_What to produce:_ Find the line that holds "The image size" in the material below. Output that line and each one after it exactly, but not the pictures.

_Data extract:_
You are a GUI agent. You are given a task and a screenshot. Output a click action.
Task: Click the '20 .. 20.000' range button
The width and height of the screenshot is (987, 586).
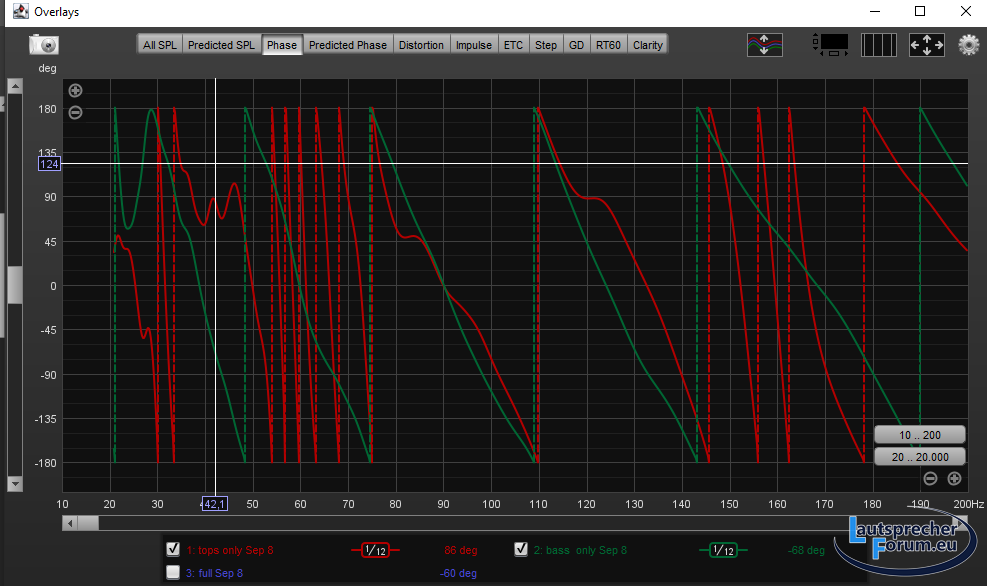pyautogui.click(x=919, y=457)
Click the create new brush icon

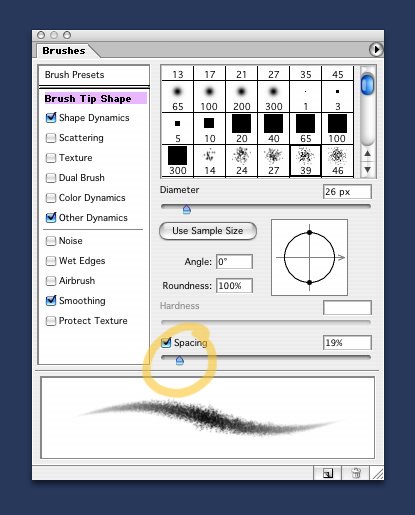(328, 473)
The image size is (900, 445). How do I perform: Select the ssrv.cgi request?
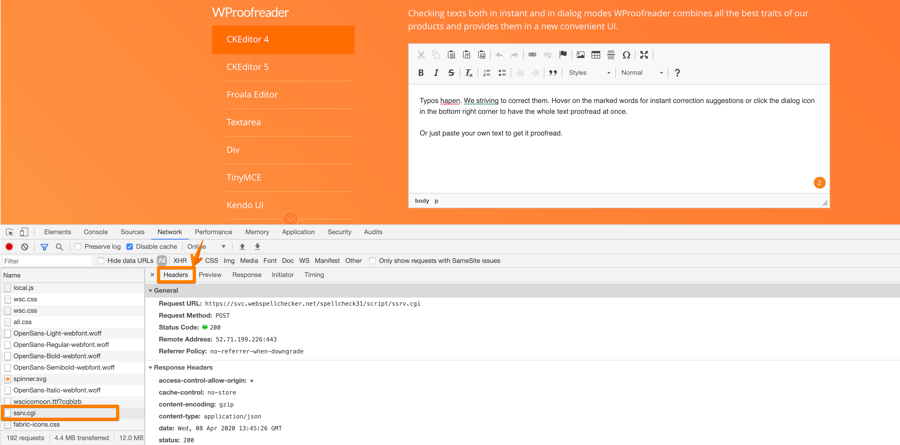coord(25,413)
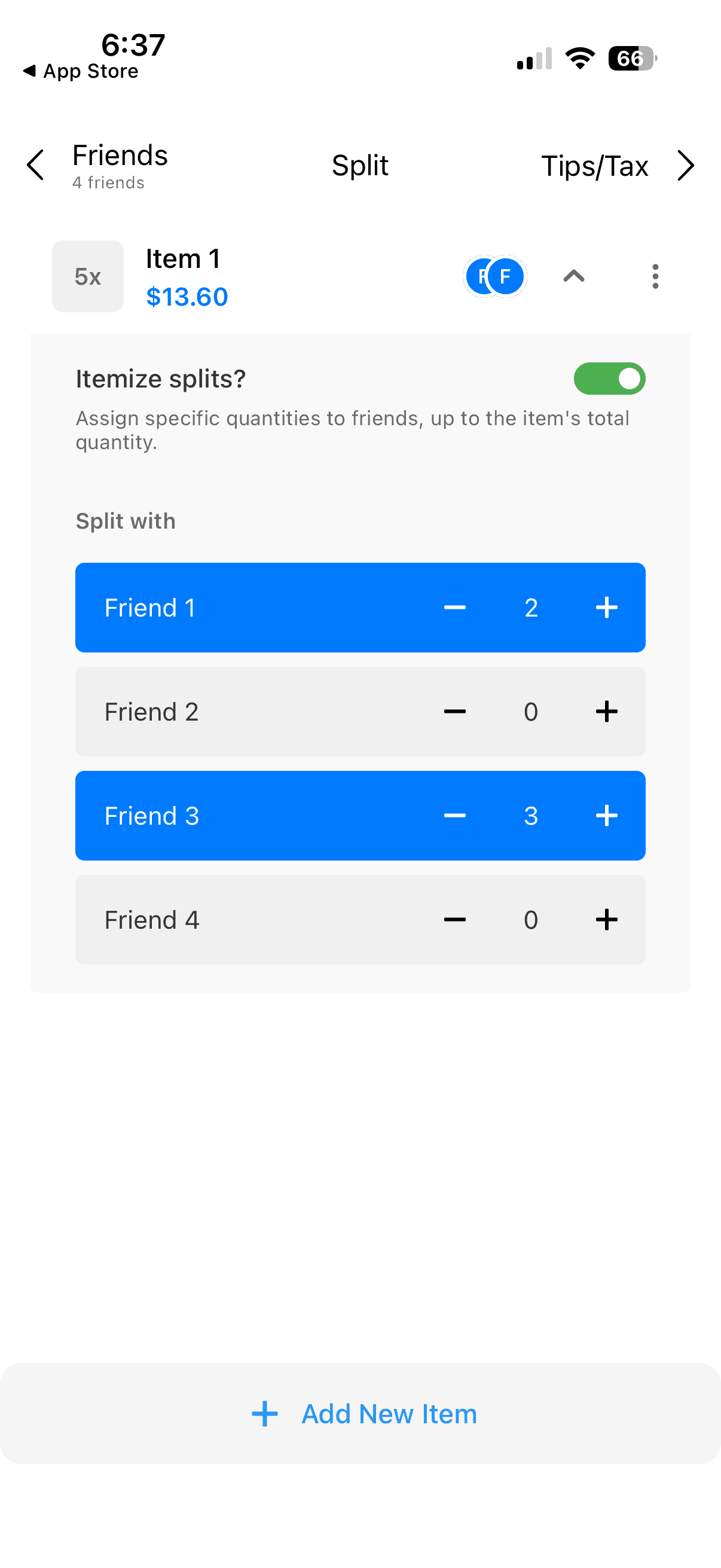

_Problem solution:_
The image size is (900, 445). How do I perform: Select the ssrv.cgi request?
coord(25,413)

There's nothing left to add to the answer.